Also, the phone plug asks for an acoustic coupler. I'd advise heavily against plugging that into a wall, unless you want a catastrophic short.
Yeah, I seem to remember seeing that sort of plug on Wikipedia at one point or another, but I don't happen to have a cable of that sort on me... at the moment, anyway.

That is very true. I was thinking I'd more just like to plug the thing in and see if I can at least connect to it in a terminal emulator.
As in, over serial? Yeah, that should, theoretically, work.. RS232C was long-standardized by 1983. The Hayes command set, though.. good luck communicating coherently with it once you get it hooked up and talking.
From the general appearance of the board, it is probably safe to conclude that this is not a modem in the modern sense, but in the original sense. That is, you dialed a number on a phone and hooked up an accoustic coupler to the handset and to this guy.
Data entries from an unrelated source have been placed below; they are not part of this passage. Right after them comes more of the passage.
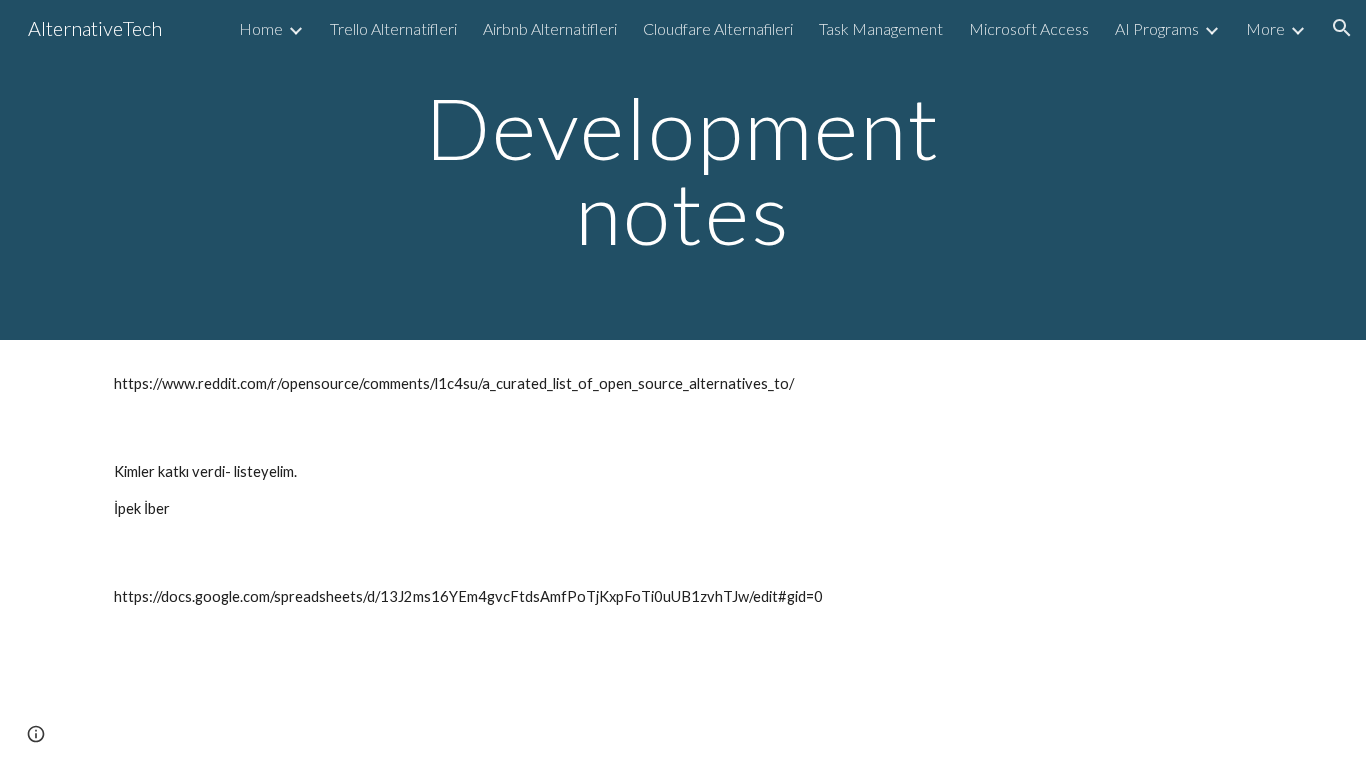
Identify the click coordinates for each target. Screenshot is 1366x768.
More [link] (1265, 28)
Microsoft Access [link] (1029, 28)
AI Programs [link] (1157, 28)
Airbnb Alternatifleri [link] (550, 28)
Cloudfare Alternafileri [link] (718, 28)
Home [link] (261, 28)
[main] (683, 170)
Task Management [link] (881, 28)
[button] (1342, 28)
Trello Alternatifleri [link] (393, 28)
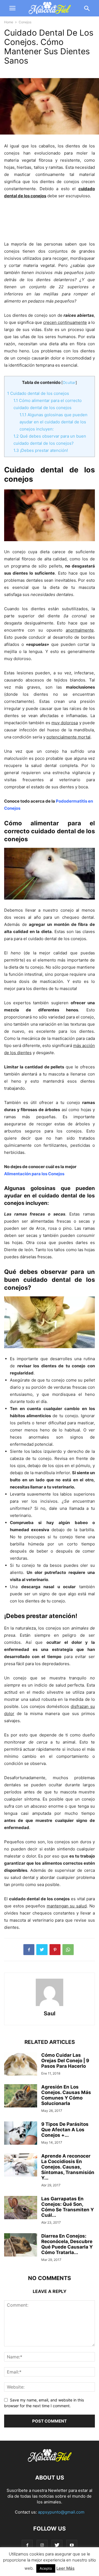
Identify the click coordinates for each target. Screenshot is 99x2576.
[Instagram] (42, 2545)
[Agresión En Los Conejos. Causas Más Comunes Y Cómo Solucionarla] (20, 2096)
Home (8, 22)
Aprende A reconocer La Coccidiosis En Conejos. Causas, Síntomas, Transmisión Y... (67, 2167)
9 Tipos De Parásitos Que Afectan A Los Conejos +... (65, 2129)
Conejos (25, 22)
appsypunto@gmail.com (61, 2512)
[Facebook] (27, 2545)
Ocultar (69, 382)
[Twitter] (56, 2545)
Can't read the part numbers, but I'd guess that the chips are all 74xx discrete logic components and so your chance of this thing speaking any command set, much less Hayes, is slim.

Let me know, though.


June 6 2005, 21:19:17 UTC 11 years ago

I couldn't find any 74xx chips from looking at the pics, but they are 74xx-like, very discrete. One was a darlington transistor array, and another was three separate NAND gates and one inverter. So, yeah, pretty basic stuff.